The joy of Phillip as a character is in that he’s a truly absurd paradox; he’s more worried about his artistic image than his artistic output. He sabotages himself by vehemently refusing to do publicity for his new novel, ignores a student who praises his work and picks up a groupie only to berate her for being gauche in public. This combination of sharp wit, self-deprecation and tragic delusion are an engrossing mix.

Phillip’s self-fulfilling plight is aided by his supporting cast, without them he’d just be a very tedious little man. Jonathan Pryce is magnetic as cankerous heavyweight author Ike Zimmerman. Pryce exists as more than just another temperamental artist falling out the page. His putdowns are more refined and blasé than Phillip, while his personal life is even more dysfunctional than his disciple’s. Despite Zimmerman’s intense self-loathing and unhappiness, Phillip can’t help but admire his revered mentor and long to replicate him, perhaps this is the price (Pryce) of artistic purity.


On the other side of the spectrum are the slightly sounder of mind; women. Phillip’s girlfriend Ashley (Moss) is afforded the biggest chunk of story after the two attention grabbing leads. Unfortunately she’s not nearly as interesting as her male counterparts meaning her extended solo sequence is a lull. Ike’s daughter Melanie Zimmerman (Krysten Ritter) is fiery antidote to Ashley’s affableness.
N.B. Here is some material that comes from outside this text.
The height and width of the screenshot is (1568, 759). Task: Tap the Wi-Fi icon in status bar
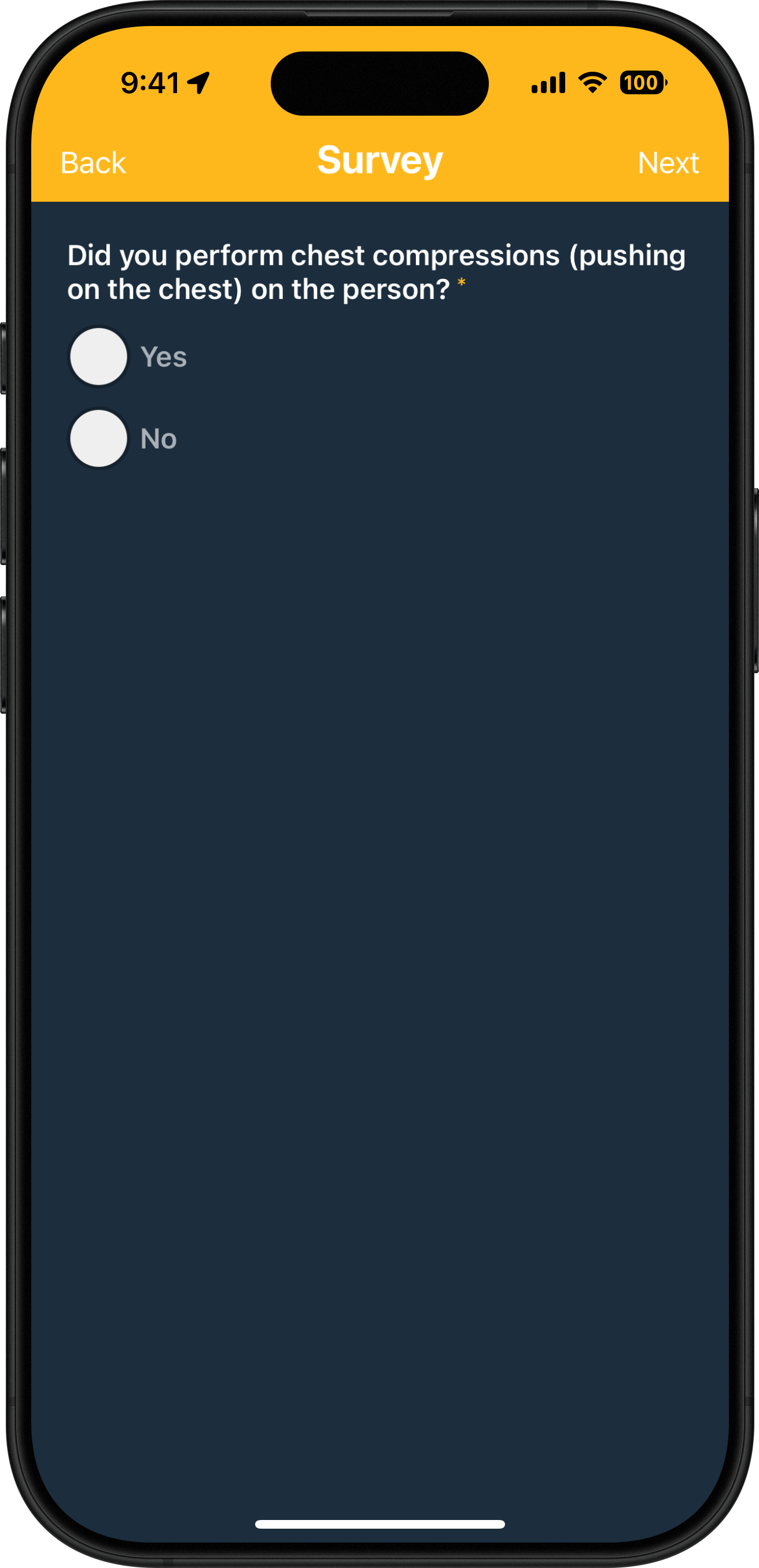point(592,83)
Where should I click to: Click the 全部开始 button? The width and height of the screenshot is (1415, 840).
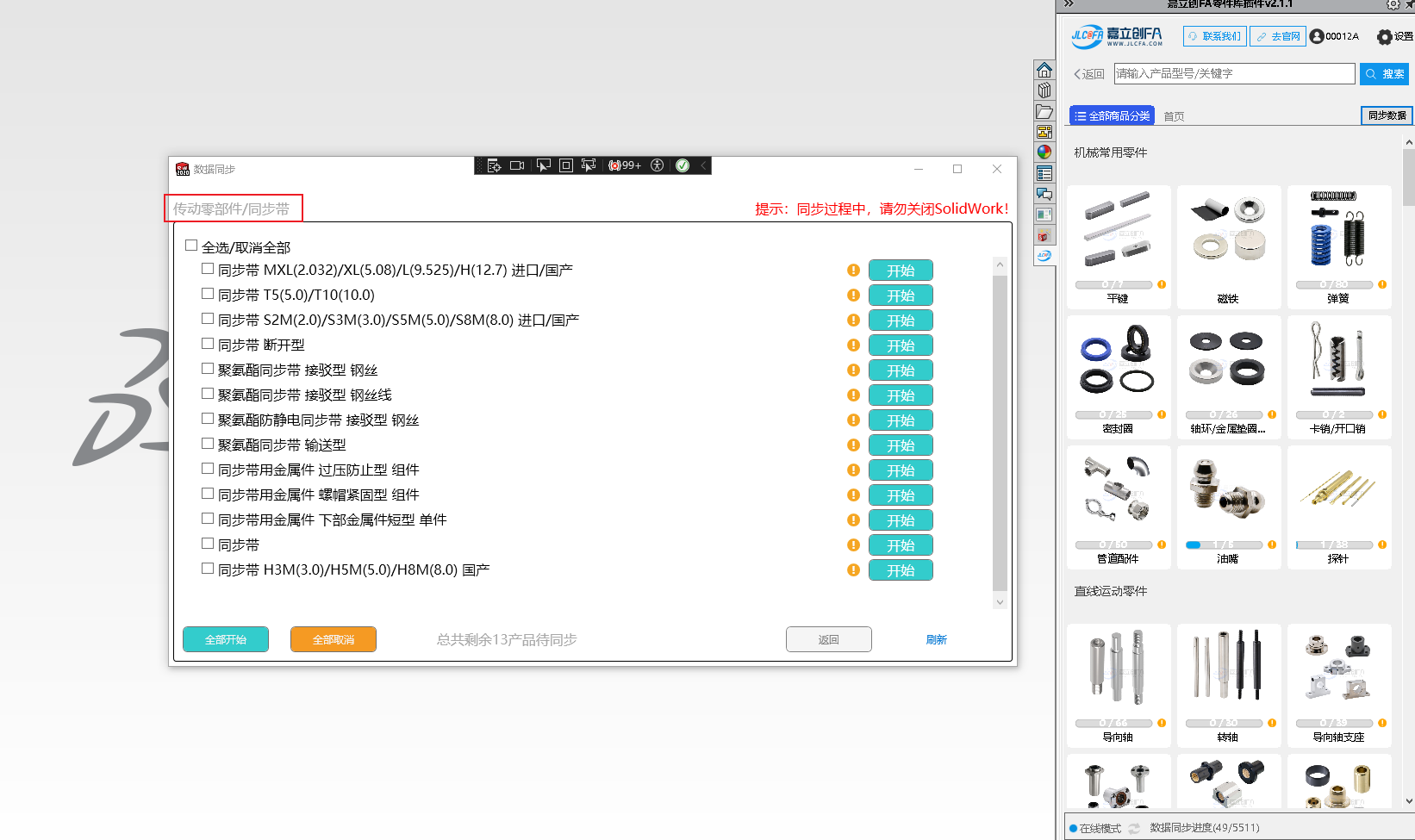(x=226, y=639)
The fractured Zimmerman household could have been a whole film in itself. The heated exchanges between father and daughter are the film’s only real sources of emotional grit.

Director Perry firmly marks his stylistic territory with Listen Up Phillip. While the tight, caustic script loaded with dead pan laughs and a pathetically tragic hero are unquestionably lifted from Woody Allen’s musty wardrobe, Listen Up Phillip has its own very retro-chic cool to it. The entire film glows a musty yellow while a smooth jazzy score keeps up a neo-noir backbeat. The book covers that flash across the screen are adorned with psychedelic shapes and abstract geometrical patterns in that 60s pallet of greens, browns and oranges. Even the redbrick University Phillip ends up in evokes an old school Ivy League aura. Perry has a clear vision for his film and executes it wonderfully. The icing on top is the third person narration that implores the film to unfold like a book.

For the most part, the film is shot in erratic handheld close ups, the camera allowed to roam unshackled in an attempt to dive into the minds and inner turmoil that lie ahead. Being a character driven story the close ups are understandable; however the scatty camera movements are slightly nauseating and distracting after a while.


The film’s other main disappointment is its bold, but ultimately rambling conclusion. There’s no redemption, no revelation and progression in any of the characters from start to finish. In the end we find Phillip struggling against the tide and consensus even bitterer than the gleefully boasting narcissist we met two hours before. Perry sticks to his guns and refuses to let Phillip grow out of himself, yet there’s only so much of his relentless ego and indulgence one film goer can endure.